In an interview to The New York Times, he acknowledged that politicians have turned confirmation hearings into partisan scuffles, but he said the judges acted in good faith, often find consensus and sometimes surprise the public in important cases.
“Didn’t one of the most conservative members – quote – join the others in the gay rights case?” he asked in the interview, referring to Justice Neil M. Gorsuch’s 2020 majority opinion in a ruling that a landmark civil rights law protects gay and transgender workers from discrimination in the workplace.
Justice Breyer is a stylish questioner on the Supreme Court bench. The attorneys who appeared in court were sometimes frustrated with his elaborate hypothetical questions, which could seem like an inner monologue with a point that only he could discern. Sometimes they end with a simple request: “Answer.”
At the same time, his questions are evidence of intense curiosity and an open mind, often in contrast to the more strategic questions of his fellow judges.
In her judicial writing, Justice Breyer sometimes makes clear distinctions.
For example, he was the only justice most of the time both times in a 2005 pairing allow a six-foot-tall statue of the Ten Commandments on the premises of the Texas Capitol but held unconstitutionally posting framed copies of the Commandments on the walls of the Kentucky courts.

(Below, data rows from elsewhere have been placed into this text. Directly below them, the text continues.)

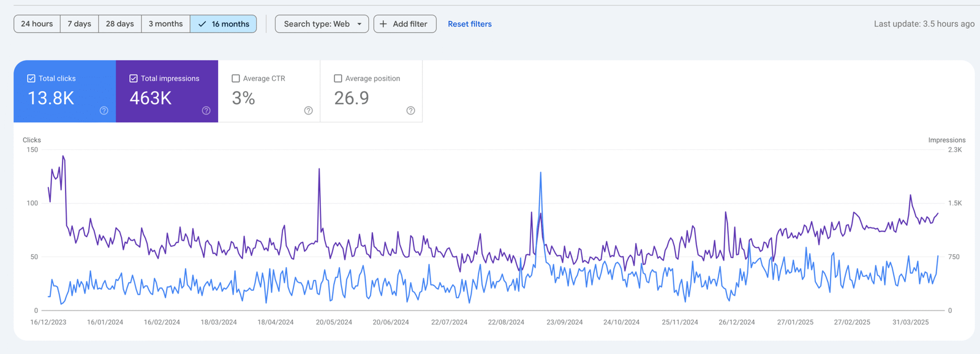The height and width of the screenshot is (354, 980).
Task: Enable the Average CTR checkbox
Action: coord(236,78)
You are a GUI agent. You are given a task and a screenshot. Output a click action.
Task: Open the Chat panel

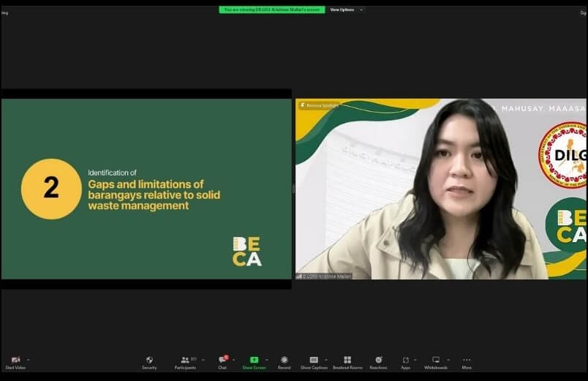tap(222, 361)
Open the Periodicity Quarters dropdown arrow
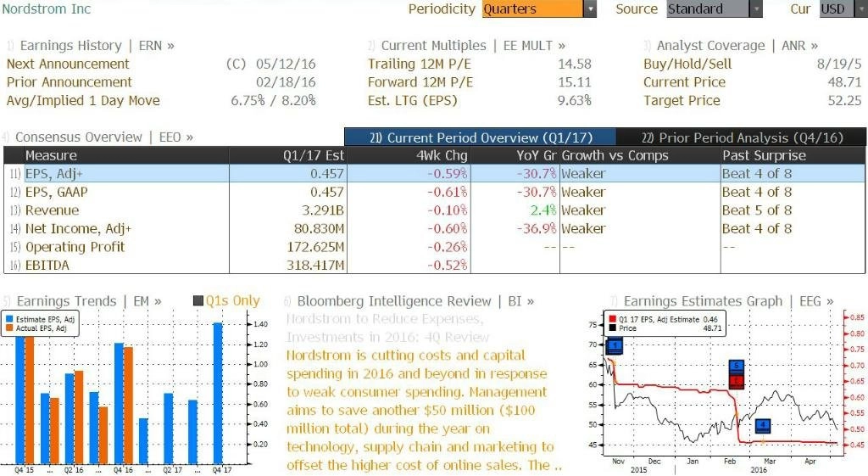Screen dimensions: 868x476 [x=590, y=8]
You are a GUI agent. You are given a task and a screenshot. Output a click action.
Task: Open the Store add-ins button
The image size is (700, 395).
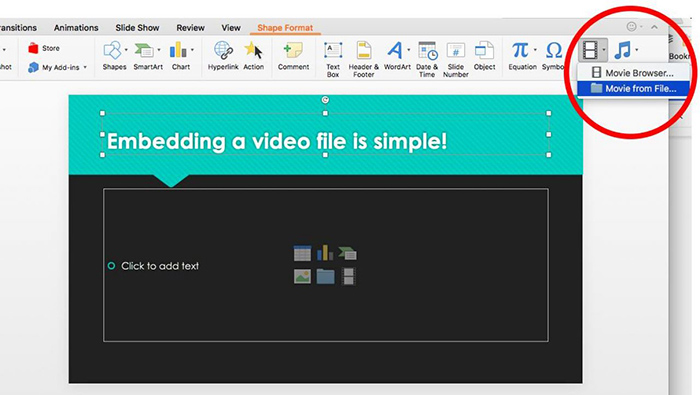click(44, 48)
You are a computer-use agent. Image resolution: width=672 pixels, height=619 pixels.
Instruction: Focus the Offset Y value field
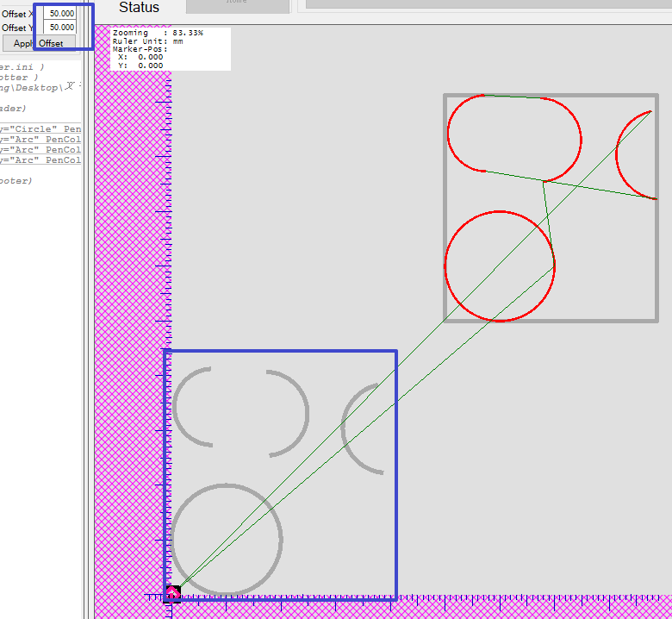(60, 28)
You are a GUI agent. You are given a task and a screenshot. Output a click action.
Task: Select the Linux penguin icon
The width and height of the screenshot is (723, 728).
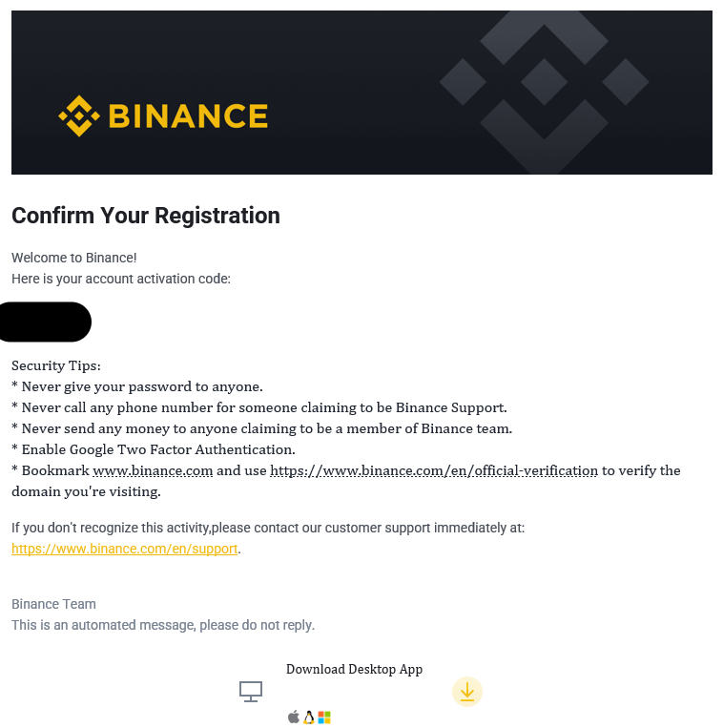(x=309, y=717)
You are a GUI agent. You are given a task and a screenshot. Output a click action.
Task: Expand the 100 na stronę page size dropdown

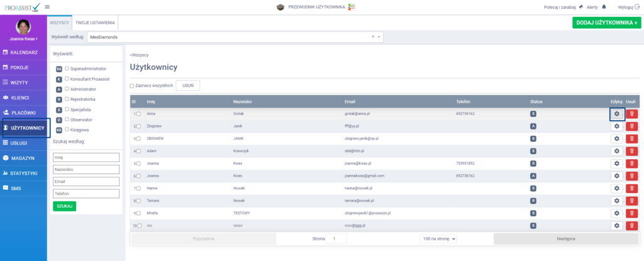click(x=438, y=239)
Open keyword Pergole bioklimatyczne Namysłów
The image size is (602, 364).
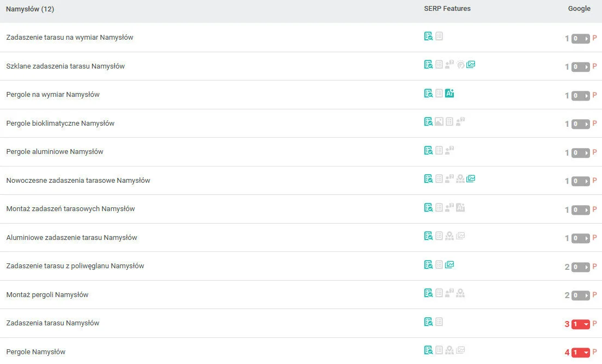[x=60, y=124]
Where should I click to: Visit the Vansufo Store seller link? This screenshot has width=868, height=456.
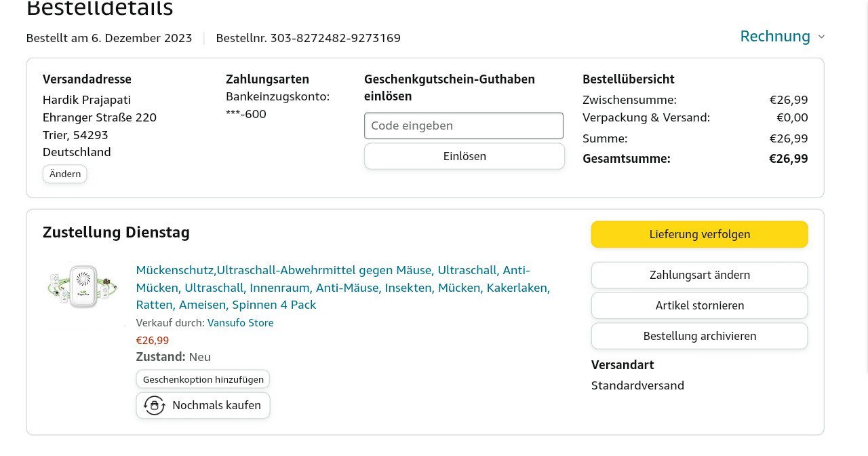tap(240, 323)
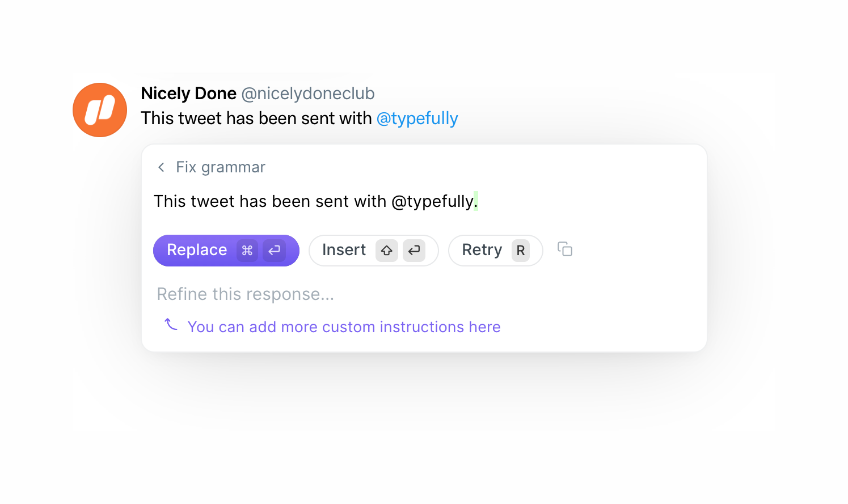Go back using the chevron beside Fix grammar

[161, 167]
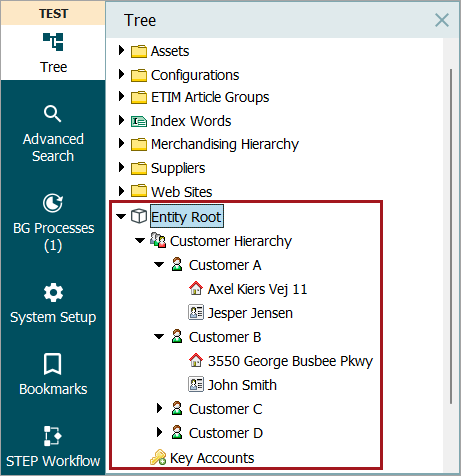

A conservative block of judges would favor both types of exhibits, while a liberal bloc would demand their removal.
Justice Breyer wrote the majority opinion in 2000 in Stenberg sues Carharta 5 to 4 decision that eliminated a Nebraska law banning the procedure its opponents called partial abortions.
He is characteristically balanced in presenting the conflict of values.
“Millions of Americans believe that life begins at conception and therefore, abortion is like causing the death of an innocent child; they startle at the thought of a law that would allow it,” he wrote. “Millions of others fear that legislation banning abortion will condemn many American women to a lack of dignity, deprive them of their equal freedoms, and expose those with the fewest resources to illegal abortions at risk. death and suffering.”